Action item
Repeat exactly, and only, the lines below starting at the line that contains "about (544, 994)" and ending at the line that contains "Trang web (34, 891)", inclusive of both.

Available data
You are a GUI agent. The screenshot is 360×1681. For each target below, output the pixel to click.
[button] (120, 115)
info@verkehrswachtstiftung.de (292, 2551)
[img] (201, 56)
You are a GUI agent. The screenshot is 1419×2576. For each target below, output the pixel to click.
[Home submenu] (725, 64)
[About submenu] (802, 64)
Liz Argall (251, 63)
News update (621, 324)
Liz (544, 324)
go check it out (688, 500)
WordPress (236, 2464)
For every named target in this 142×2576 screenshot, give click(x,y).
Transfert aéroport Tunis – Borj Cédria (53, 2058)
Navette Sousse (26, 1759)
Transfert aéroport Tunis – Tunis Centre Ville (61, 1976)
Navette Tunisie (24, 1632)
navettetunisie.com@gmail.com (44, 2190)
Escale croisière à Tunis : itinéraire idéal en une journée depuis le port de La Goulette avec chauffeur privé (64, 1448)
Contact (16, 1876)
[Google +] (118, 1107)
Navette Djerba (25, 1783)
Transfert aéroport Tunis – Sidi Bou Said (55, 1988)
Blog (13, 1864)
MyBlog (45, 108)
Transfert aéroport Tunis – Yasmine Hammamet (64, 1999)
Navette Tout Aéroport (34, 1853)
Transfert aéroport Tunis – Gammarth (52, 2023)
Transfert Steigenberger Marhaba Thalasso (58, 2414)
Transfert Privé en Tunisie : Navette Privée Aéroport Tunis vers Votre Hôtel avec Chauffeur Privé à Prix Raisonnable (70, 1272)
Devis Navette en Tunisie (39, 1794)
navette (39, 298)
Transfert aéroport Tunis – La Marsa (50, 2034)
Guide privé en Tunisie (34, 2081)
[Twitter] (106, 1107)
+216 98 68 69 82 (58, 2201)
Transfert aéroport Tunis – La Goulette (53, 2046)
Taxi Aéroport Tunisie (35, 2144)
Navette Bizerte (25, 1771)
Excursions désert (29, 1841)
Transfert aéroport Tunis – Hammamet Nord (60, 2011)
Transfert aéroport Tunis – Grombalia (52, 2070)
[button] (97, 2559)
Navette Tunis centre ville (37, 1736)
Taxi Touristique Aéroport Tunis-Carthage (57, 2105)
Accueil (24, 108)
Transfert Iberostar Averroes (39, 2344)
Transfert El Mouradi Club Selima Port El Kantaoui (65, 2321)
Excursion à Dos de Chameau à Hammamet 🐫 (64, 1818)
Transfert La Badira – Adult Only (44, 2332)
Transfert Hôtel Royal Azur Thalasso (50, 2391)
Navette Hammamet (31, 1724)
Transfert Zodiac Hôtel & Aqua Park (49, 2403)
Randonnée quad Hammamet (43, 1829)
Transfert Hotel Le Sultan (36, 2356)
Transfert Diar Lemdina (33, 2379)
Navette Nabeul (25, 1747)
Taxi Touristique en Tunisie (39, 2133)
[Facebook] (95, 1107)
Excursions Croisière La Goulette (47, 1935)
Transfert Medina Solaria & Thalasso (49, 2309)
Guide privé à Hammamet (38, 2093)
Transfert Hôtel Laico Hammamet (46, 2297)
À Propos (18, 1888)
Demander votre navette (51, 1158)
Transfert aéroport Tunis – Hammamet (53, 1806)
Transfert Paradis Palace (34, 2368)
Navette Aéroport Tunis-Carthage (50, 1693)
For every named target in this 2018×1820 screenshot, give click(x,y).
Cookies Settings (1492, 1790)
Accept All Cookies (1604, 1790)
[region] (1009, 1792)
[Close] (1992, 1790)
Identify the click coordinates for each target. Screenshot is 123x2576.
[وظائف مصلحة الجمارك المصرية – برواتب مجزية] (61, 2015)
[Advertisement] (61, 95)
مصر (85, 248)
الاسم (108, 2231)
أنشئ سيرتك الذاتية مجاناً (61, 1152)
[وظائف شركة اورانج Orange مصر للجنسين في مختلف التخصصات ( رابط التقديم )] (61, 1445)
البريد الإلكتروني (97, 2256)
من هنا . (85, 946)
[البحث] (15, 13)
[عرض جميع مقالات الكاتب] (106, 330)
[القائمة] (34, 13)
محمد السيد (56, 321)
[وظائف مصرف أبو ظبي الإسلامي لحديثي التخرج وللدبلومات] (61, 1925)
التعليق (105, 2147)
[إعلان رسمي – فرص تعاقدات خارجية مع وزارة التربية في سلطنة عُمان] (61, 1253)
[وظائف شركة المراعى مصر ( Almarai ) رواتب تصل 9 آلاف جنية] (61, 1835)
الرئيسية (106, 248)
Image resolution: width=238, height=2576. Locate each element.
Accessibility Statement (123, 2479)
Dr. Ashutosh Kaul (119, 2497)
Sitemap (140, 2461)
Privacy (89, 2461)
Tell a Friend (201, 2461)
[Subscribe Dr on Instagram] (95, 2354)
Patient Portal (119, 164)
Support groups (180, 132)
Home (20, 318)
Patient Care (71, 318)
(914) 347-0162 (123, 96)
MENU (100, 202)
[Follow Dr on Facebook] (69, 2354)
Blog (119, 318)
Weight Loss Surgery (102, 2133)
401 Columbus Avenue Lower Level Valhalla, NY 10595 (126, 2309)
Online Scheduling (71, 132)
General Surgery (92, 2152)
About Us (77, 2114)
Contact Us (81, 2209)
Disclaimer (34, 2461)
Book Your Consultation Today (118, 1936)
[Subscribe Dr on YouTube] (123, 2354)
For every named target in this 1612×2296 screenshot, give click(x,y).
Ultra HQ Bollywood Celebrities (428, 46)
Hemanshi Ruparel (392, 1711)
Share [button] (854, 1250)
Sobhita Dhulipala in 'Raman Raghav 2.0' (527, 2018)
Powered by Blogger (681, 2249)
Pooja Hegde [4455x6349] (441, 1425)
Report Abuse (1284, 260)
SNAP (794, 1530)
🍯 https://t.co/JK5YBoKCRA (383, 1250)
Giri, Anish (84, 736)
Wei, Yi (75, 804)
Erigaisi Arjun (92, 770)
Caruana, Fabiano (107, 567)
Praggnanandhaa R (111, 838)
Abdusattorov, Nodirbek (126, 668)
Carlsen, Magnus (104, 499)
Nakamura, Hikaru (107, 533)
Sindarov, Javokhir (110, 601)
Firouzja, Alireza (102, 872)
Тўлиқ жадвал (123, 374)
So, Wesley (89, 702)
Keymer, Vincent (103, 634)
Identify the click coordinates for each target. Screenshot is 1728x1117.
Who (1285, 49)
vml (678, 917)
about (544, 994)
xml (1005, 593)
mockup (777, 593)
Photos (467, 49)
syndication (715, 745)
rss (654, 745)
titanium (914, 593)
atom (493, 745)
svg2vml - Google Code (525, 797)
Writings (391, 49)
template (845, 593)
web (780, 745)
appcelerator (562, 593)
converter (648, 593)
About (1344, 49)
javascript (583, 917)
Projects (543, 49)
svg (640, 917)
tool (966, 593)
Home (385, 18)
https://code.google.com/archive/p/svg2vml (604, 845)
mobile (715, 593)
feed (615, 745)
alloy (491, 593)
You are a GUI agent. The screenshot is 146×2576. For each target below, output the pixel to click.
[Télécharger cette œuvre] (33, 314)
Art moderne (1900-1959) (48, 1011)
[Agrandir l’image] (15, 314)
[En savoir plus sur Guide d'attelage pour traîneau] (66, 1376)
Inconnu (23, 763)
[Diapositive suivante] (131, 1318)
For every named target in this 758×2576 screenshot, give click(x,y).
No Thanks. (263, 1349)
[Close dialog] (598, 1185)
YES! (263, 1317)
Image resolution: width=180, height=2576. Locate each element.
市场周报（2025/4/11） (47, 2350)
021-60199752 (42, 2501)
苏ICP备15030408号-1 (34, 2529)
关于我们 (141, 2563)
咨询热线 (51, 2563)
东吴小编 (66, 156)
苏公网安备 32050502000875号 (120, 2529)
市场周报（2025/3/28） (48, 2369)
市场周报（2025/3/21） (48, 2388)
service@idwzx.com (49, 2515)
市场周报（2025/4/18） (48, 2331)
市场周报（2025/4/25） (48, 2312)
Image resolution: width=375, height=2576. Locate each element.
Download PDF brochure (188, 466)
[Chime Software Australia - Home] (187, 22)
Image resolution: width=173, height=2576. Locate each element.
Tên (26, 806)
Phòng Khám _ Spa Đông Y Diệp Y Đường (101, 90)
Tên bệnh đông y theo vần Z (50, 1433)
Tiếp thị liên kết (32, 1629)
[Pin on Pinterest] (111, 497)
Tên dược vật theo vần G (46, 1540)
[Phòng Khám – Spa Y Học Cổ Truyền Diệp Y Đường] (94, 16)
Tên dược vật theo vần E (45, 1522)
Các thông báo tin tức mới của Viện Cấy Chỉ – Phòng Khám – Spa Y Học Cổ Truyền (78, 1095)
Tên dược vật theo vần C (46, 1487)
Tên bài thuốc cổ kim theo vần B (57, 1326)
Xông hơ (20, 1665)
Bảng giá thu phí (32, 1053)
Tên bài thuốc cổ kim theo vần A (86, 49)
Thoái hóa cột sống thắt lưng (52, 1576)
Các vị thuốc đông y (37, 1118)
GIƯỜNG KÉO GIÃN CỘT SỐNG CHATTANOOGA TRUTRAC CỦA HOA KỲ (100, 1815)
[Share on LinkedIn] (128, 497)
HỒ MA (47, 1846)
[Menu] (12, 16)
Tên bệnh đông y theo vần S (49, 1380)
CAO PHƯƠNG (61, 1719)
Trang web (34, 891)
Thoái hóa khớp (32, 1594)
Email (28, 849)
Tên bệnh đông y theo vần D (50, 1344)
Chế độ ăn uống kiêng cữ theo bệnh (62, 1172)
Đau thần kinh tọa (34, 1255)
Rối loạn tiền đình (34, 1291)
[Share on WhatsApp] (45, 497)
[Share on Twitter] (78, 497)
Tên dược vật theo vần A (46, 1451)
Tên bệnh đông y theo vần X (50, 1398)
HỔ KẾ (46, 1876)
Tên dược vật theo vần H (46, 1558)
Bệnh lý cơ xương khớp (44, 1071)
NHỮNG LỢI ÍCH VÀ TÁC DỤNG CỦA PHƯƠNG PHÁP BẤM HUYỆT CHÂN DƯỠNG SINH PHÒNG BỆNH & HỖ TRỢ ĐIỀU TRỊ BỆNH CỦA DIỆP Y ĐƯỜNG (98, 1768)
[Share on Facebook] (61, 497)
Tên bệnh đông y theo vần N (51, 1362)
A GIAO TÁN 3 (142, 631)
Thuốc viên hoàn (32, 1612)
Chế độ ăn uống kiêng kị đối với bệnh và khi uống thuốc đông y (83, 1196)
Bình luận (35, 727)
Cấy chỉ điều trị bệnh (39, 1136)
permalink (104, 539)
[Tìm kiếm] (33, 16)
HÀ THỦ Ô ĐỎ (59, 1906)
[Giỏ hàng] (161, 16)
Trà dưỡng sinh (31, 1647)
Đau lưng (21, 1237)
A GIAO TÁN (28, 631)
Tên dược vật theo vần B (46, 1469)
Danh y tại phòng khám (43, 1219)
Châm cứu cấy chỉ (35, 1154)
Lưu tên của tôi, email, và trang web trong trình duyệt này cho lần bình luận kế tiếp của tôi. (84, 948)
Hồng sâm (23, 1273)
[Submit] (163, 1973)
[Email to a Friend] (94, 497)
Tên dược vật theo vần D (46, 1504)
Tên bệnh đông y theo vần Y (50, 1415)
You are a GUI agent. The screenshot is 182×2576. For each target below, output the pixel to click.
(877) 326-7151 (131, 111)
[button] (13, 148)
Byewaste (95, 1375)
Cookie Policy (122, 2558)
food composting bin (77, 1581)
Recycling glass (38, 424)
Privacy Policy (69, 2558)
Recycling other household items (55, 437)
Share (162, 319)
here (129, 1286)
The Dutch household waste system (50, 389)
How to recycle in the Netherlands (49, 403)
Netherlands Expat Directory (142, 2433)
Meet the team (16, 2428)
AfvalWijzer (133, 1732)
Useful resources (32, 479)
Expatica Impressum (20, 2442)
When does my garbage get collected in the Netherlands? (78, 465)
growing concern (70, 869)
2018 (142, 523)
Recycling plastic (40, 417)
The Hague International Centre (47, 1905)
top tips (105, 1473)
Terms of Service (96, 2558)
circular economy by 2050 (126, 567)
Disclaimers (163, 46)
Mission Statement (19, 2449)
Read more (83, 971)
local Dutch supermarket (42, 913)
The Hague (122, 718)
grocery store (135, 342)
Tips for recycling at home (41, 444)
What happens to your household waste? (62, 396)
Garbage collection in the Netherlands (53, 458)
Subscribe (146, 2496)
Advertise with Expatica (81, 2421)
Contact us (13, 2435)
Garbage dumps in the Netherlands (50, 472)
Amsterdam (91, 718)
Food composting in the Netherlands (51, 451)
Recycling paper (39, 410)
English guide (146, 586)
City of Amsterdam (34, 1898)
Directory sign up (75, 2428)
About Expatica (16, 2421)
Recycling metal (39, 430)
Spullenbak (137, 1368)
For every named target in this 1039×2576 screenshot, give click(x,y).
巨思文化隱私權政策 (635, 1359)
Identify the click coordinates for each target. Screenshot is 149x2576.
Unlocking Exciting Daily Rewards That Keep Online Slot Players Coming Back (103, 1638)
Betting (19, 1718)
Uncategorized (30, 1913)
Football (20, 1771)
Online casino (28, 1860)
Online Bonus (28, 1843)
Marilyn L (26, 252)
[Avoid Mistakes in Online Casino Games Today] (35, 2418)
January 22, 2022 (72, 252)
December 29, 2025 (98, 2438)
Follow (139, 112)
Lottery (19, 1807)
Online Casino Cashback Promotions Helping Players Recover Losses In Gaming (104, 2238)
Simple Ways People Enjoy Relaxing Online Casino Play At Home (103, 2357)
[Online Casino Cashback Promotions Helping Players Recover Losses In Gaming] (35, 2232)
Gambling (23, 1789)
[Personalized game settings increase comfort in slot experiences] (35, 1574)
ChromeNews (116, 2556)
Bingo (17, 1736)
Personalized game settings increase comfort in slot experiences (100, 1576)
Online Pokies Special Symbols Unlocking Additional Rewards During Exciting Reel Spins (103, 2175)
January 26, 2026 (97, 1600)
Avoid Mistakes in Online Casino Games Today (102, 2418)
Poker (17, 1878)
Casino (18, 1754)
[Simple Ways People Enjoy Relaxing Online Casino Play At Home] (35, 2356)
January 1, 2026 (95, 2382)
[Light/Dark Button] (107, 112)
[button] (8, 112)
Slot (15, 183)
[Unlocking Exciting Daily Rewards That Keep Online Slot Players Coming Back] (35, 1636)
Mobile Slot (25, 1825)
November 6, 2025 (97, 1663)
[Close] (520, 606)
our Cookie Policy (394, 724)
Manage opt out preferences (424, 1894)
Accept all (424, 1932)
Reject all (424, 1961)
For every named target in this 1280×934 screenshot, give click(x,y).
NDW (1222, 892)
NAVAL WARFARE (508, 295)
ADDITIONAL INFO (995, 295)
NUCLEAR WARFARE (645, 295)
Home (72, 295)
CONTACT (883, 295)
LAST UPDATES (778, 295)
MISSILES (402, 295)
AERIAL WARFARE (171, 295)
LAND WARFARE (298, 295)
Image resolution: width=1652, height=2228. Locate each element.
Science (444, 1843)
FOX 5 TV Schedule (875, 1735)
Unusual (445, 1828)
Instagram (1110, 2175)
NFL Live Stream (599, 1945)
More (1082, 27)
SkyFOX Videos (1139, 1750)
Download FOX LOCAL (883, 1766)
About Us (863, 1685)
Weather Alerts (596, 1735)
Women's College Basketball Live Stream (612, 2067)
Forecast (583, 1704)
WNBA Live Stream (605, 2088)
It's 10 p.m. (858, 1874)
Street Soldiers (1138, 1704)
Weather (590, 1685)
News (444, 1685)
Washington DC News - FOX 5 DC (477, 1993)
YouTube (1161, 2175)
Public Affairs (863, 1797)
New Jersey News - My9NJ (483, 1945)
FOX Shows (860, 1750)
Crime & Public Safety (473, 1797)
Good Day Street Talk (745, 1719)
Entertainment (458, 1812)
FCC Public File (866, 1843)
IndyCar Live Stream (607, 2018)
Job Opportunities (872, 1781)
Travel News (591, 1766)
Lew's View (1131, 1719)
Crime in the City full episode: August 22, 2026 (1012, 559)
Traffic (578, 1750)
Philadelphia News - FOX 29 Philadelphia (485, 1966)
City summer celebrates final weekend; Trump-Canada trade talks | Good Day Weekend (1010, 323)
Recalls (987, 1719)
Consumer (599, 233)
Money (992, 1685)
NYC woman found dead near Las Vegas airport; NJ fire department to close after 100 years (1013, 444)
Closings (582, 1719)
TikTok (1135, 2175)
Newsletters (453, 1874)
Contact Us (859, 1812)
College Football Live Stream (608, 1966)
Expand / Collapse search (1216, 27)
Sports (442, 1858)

Solution to this exercise
about (544, 994)
xml (1005, 593)
mockup (777, 593)
Photos (467, 49)
syndication (715, 745)
rss (654, 745)
titanium (914, 593)
atom (493, 745)
svg2vml - Google Code (525, 797)
Writings (391, 49)
template (845, 593)
web (780, 745)
appcelerator (562, 593)
converter (648, 593)
About (1344, 49)
javascript (583, 917)
Projects (543, 49)
svg (640, 917)
tool (966, 593)
Home (385, 18)
https://code.google.com/archive/p/svg2vml (604, 845)
mobile (715, 593)
feed (615, 745)
alloy (491, 593)
You are a GUI agent. The screenshot is 146×2576. For each target below, output the pixel to click.
[Télécharger cette œuvre] (33, 314)
Art moderne (1900-1959) (48, 1011)
[Agrandir l’image] (15, 314)
[En savoir plus sur Guide d'attelage pour traîneau] (66, 1376)
Inconnu (23, 763)
[Diapositive suivante] (131, 1318)
For every named target in this 758×2576 screenshot, give click(x,y).
No Thanks. (263, 1349)
[Close dialog] (598, 1185)
YES! (263, 1317)
Image resolution: width=180, height=2576. Locate each element.
市场周报（2025/4/11） (47, 2350)
021-60199752 (42, 2501)
苏ICP备15030408号-1 (34, 2529)
关于我们 (141, 2563)
咨询热线 (51, 2563)
东吴小编 (66, 156)
苏公网安备 32050502000875号 (120, 2529)
市场周报（2025/3/28） (48, 2369)
市场周报（2025/3/21） (48, 2388)
service@idwzx.com (49, 2515)
市场周报（2025/4/18） (48, 2331)
市场周报（2025/4/25） (48, 2312)
Image resolution: width=375, height=2576. Locate each element.
Download PDF brochure (188, 466)
[Chime Software Australia - Home] (187, 22)
Image resolution: width=173, height=2576. Locate each element.
Tên (26, 806)
Phòng Khám _ Spa Đông Y Diệp Y Đường (101, 90)
Tên bệnh đông y theo vần Z (50, 1433)
Tiếp thị liên kết (32, 1629)
[Pin on Pinterest] (111, 497)
Tên dược vật theo vần G (46, 1540)
[Phòng Khám – Spa Y Học Cổ Truyền Diệp Y Đường] (94, 16)
Tên dược vật theo vần E (45, 1522)
Các thông báo tin tức mới của Viện Cấy Chỉ – Phòng Khám – Spa Y Học Cổ Truyền (78, 1095)
Tên dược vật theo vần C (46, 1487)
Tên bài thuốc cổ kim theo vần B (57, 1326)
Xông hơ (20, 1665)
Bảng giá thu phí (32, 1053)
Tên bài thuốc cổ kim theo vần A (86, 49)
Thoái hóa cột sống thắt lưng (52, 1576)
Các vị thuốc đông y (37, 1118)
GIƯỜNG KÉO GIÃN CỘT SỐNG CHATTANOOGA TRUTRAC CỦA HOA KỲ (100, 1815)
[Share on LinkedIn] (128, 497)
HỒ MA (47, 1846)
[Menu] (12, 16)
Tên bệnh đông y theo vần S (49, 1380)
CAO PHƯƠNG (61, 1719)
Trang web (34, 891)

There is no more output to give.